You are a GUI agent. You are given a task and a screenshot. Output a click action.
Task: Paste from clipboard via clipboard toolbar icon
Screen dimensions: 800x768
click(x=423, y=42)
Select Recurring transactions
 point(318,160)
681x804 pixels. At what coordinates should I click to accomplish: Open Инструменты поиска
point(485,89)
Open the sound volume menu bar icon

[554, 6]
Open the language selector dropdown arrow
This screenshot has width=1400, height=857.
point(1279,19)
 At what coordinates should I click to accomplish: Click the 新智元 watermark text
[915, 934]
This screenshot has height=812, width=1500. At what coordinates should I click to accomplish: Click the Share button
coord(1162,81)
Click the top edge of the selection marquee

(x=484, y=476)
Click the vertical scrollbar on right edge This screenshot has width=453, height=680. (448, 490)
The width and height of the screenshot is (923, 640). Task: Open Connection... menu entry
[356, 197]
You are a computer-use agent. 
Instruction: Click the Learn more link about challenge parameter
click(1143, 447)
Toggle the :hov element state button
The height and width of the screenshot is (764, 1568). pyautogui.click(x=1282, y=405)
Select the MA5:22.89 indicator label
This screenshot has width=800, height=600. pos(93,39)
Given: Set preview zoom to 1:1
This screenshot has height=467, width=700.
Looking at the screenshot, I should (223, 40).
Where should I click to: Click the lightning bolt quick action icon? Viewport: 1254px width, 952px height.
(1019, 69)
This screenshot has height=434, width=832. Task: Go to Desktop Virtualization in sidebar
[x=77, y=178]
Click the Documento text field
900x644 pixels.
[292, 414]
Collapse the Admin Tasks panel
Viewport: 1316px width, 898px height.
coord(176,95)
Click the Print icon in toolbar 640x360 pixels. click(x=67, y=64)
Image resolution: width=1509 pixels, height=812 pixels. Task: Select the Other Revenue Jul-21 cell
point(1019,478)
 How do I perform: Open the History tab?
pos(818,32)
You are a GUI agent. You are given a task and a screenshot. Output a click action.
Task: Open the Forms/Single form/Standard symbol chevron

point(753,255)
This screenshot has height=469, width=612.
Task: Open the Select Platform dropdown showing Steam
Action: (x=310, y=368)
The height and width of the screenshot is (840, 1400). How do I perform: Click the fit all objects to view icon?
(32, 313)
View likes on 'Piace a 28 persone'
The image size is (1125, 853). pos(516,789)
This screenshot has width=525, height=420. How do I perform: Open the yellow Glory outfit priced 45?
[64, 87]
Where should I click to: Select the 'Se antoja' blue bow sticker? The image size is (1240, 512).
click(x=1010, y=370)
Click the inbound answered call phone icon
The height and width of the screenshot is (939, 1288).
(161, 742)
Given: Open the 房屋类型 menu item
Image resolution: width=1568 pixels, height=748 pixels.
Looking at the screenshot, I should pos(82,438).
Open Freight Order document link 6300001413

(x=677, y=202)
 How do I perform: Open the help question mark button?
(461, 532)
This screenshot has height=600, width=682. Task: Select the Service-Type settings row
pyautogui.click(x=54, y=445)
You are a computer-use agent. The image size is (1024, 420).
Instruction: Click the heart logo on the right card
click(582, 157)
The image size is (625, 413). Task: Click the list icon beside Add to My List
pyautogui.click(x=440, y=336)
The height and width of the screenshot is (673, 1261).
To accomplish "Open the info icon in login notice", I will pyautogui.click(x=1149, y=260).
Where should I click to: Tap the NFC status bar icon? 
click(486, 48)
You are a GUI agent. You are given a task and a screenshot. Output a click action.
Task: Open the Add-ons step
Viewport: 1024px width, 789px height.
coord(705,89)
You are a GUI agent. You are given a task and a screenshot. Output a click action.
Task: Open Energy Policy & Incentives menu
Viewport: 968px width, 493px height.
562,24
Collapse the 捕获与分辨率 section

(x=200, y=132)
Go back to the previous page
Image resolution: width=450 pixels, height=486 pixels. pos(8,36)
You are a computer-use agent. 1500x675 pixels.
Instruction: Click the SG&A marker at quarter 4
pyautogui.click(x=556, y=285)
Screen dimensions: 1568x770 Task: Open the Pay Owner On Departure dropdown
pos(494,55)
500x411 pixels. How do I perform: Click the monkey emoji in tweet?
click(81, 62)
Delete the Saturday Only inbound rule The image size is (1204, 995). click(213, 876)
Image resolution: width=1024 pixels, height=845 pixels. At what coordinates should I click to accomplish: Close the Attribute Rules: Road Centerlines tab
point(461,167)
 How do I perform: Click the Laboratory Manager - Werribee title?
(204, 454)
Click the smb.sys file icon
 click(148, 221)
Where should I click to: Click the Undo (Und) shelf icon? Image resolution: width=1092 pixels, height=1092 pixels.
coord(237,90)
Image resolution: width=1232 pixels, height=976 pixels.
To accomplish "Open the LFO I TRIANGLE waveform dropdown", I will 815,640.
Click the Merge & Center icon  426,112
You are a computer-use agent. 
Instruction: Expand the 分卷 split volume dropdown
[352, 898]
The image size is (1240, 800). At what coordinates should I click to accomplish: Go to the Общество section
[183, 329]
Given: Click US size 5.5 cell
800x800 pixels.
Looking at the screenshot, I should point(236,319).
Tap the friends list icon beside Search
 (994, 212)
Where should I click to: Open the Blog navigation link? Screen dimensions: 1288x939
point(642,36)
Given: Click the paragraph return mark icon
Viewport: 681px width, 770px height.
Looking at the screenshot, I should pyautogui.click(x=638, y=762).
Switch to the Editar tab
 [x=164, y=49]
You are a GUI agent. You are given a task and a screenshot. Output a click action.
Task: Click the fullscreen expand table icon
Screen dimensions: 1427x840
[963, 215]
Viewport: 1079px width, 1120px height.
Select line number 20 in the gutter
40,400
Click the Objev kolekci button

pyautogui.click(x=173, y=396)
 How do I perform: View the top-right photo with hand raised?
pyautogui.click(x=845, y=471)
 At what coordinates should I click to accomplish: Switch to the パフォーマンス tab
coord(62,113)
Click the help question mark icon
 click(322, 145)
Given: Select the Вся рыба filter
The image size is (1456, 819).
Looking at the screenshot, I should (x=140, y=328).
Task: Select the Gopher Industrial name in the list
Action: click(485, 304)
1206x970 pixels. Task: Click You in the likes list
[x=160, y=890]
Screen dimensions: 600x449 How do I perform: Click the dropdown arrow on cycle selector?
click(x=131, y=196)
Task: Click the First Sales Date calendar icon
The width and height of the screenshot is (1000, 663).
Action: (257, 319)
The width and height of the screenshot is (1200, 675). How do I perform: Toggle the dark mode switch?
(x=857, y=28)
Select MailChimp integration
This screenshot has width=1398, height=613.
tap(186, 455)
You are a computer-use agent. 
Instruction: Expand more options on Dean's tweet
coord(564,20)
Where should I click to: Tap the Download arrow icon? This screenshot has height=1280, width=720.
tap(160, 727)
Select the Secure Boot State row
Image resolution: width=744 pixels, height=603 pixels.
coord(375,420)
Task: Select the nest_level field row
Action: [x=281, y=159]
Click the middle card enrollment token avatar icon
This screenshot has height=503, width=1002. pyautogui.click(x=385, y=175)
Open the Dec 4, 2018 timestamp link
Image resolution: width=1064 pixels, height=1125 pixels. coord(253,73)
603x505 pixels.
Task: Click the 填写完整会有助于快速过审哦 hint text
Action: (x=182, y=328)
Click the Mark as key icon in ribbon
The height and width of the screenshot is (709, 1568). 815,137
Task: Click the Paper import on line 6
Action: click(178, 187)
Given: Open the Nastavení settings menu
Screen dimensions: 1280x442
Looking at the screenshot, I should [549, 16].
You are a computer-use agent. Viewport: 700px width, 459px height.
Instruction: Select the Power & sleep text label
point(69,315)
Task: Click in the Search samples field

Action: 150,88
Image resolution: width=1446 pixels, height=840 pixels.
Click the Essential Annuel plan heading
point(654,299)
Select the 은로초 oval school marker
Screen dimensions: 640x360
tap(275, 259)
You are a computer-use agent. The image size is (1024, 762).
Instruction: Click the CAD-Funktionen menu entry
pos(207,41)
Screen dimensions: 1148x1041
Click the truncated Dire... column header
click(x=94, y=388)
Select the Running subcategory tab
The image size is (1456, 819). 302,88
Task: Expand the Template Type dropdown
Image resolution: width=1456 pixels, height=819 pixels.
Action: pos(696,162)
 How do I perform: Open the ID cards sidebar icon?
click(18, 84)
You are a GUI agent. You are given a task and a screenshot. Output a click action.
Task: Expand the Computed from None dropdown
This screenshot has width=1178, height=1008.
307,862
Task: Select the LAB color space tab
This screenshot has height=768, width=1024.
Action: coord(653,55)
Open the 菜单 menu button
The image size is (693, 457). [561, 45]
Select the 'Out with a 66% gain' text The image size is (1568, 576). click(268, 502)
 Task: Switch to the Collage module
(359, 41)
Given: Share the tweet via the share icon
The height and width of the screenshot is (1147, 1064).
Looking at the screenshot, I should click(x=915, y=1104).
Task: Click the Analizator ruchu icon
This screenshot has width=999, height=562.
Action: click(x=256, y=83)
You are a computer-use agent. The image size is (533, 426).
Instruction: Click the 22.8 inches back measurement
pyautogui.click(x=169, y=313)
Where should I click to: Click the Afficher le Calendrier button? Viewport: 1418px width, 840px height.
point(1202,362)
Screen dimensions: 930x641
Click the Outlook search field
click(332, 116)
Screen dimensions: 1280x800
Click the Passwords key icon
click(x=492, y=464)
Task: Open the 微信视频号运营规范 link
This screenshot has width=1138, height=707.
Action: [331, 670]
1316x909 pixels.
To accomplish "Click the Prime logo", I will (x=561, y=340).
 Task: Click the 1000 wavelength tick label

________________________

- Assignment -
From the listing above, return the lines starting at the one with "Click the Objev kolekci button" and ending at the one with "Given: Select the Вся рыба filter", both kept, exactly as they appear and nothing more.

- Output of the exercise -
Click the Objev kolekci button

pyautogui.click(x=173, y=396)
 How do I perform: View the top-right photo with hand raised?
pyautogui.click(x=845, y=471)
 At what coordinates should I click to accomplish: Switch to the パフォーマンス tab
coord(62,113)
Click the help question mark icon
 click(322, 145)
Given: Select the Вся рыба filter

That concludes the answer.